Key words Miscanthus Sacchariflorus;photoperiod;Hd3a;FT
植物的開花除受到內部因素影響外,外界環境因子如光照等通過誘導植物自身相關開花基因的表達調控[1]對開花產生影響。光敏感植物在適宜的日照長度下通常要經過一定時間的誘導後才能完成成花轉變,這種光照時長決定開花時間的現象稱為光周期現象。Garner等[2]在煙草晚花突變的研究中就發現了植物光周期現象,隨後,研究者們也發現了水稻、擬南芥等多種植物中光周期反應的存在[3]。1936年Chailakhyan根據嫁接試驗提出開花素概念[4-6],認為在不同的植物中存在某種相同物質在光周期途徑起促進作用。
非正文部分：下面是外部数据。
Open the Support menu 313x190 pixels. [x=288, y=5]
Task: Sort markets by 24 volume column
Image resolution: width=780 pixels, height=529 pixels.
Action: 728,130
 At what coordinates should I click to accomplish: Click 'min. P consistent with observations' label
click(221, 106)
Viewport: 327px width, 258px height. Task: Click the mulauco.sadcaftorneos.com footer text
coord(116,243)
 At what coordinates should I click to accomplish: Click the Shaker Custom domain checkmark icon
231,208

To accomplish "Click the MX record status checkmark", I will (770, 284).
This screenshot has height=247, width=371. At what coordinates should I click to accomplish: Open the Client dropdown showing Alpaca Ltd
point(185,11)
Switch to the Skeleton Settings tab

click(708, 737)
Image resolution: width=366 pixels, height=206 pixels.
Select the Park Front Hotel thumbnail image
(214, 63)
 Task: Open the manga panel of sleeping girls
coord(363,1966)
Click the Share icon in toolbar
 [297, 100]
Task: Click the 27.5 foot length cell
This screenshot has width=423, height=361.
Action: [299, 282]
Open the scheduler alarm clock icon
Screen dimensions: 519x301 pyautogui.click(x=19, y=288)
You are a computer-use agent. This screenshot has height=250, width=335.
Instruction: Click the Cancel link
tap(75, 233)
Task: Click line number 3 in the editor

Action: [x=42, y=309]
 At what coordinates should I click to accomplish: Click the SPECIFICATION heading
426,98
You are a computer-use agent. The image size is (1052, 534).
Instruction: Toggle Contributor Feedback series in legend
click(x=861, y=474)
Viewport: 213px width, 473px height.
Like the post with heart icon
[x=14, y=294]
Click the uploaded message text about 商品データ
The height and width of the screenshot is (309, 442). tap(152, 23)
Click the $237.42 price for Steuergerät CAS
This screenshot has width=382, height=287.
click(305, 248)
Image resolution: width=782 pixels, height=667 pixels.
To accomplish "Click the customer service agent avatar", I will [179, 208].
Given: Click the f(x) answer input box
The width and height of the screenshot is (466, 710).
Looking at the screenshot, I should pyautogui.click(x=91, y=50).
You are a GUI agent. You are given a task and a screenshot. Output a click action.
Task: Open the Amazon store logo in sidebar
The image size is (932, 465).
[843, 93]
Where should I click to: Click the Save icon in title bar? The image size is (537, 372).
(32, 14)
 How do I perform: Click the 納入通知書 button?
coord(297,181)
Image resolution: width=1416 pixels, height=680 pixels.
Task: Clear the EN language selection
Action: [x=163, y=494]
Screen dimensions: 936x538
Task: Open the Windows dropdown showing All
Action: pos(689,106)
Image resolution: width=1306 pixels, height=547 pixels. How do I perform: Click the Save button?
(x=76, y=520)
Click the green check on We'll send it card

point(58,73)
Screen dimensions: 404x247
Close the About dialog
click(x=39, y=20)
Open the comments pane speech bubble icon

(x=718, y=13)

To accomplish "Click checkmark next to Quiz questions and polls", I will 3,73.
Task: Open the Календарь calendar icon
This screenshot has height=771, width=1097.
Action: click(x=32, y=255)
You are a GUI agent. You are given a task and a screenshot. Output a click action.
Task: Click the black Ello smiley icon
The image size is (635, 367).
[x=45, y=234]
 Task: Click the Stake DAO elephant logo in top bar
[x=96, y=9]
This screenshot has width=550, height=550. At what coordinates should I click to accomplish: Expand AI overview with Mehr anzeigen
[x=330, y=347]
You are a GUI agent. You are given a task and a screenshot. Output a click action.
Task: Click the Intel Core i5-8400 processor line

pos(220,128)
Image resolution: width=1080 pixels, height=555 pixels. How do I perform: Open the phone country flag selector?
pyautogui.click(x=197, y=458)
植物成熟葉片感受光周期信號並產生這種物質,刺激該物質從葉片到莖尖進行長距離運輸,最終引起莖頂端成花反應。最近研究證明,FT蛋白產物就是開花素[7-9]。
隨著對植物光周期反應的研究,已在多種植物中分離出FT同源基因。FT的轉基因過表達可促進植物早花[10-12],進一步確定FT 基因開花素的本質。FT受上遊光周期誘導的CO(CONSTANS)基因激活調控表達[13],表達產物從葉片移動到頂端組織後與一個帶堿性亮氨酸拉鏈蛋白(basicregionleucine-zipper,b-ZIP)結構域的轉錄因子蛋白FD(FD 在頂端分生組織中特異表達)相互作用,共同促進下遊成花基因AP1的表達從而促進開花[14]。荻是一種能源植物,為短日照植物[15],荻開花早晚極重要,不僅影響生物產量,且影響荻是否能順利越冬。該研究通過對荻FT基因的克隆,初步了解荻光周期開花基因FT相關內容,為深入研究荻光周期調控途徑打下基礎。
1 材料與方法
1.1 試驗材料及光周期誘導
試驗材料為原生長地為東北吉林的荻,2007年移栽種植於湖南農業大學芒屬資源圃內,田間編號為B0232L。2012年3月初,材料未出苗前在田間挖取荻根狀莖埋種於高45 cm、口徑40 cm的塑料花盆中,放置於光周期調控室,調節溫度為20~25 ℃,培養到葉片數為10片左右時對材料進行遮光處理,調整光照條件為(8 h光照,16 h黑暗),其他條件保持不變。培養4周後取材料完全展開嫩葉,凍置於液氮後存放於-70 ℃超低溫冰箱中,提取mRNA。
1.2 MsFT1及MsFT2基因的克隆
1.2.1 RNA的提取和cDNA的製備。總mRNA的提取采用改良的 TRIzol法,稱取100 mg左右的葉片剪碎置於研缽中,加液氮進行研磨至粉末狀後,轉移到2.0 mL的去酶EP管中,加入1 mL TRIzol(TianGen)提取液和20 μL的巰基乙醇,漩渦振蕩1 min,混勻後靜置5~10 min,再加入200 μL的氯仿漩渦振蕩30 s,靜置5 min,其他步驟按TRIzol試劑盒的步驟進行。得到乳白色mRNA沉澱後加入30 μL的DEPC處理水溶解,取2 μL進行瓊脂糖凝膠電泳檢測,確定提取的mRNA條帶符合要求後,再進行下一步用Dnase I(Thermo)的消化,cDNA的第1條鏈合成采用Thermo公司提供的試劑盒(具體步驟按照其說明書進行)。
1.2.2 克隆基因引物的設計。通過在NCBI水稻蛋白質數據庫中輸入Hd3a得到(登錄號:NM_001063395)蛋白質序列在甜高粱蛋白質數據(http://www.phytozome.net/index.php)中搜索得到甜高粱的cDNA全長序列後,用Premier5.0軟件設計引物,3條正向引物為MSFT-F、MSFT-c、MSFT-d,3條反向引物為MSFT-F、MSFT-a、MSFT-b,3對引物組成5種組合,進行PCR擴增。
1.2.3 PCR擴增與克隆測序。將合成好的cDNA稀釋10倍後作為PCR擴增的模板,采用20 μL體係,模板cDNA取1 μL,10 μmol/L的正反引物各1 μL,10×Taq緩衝液(Mg+Plus)2 μL,DNTPMIX 1.2 μL,Taq DNA聚合酶1 U,再加入滅菌的ddH2O補足20 μL,PCR體係反應條件為94 ℃ 3 min;94 ℃ 30 s,53 ℃ 30 s,72 ℃ 30 s,35個循環;72 ℃ 延伸10 min。PCR後經凝膠電泳檢測,將得到的與預計大小相符片段分別進行切膠回收。PCR產物回收采用Omega Bio-Tek公司提供的核酸純化試劑盒,具體操作均按說明書步驟進行。產物回收後,將產物與PTZ57R/T載體相連接,具體操作步驟按克隆試劑盒(Thermo)上說明進行,載體由試劑盒提供。載體連接後,以感受態大腸杆菌DH5A作為受體進行轉化,采用藍白斑進行篩選,挑取白色的單菌落擴增,將PCR檢測為陽性的克隆送往上海桑尼生物科技有限公司進行測序,每個PCR產物10個重複。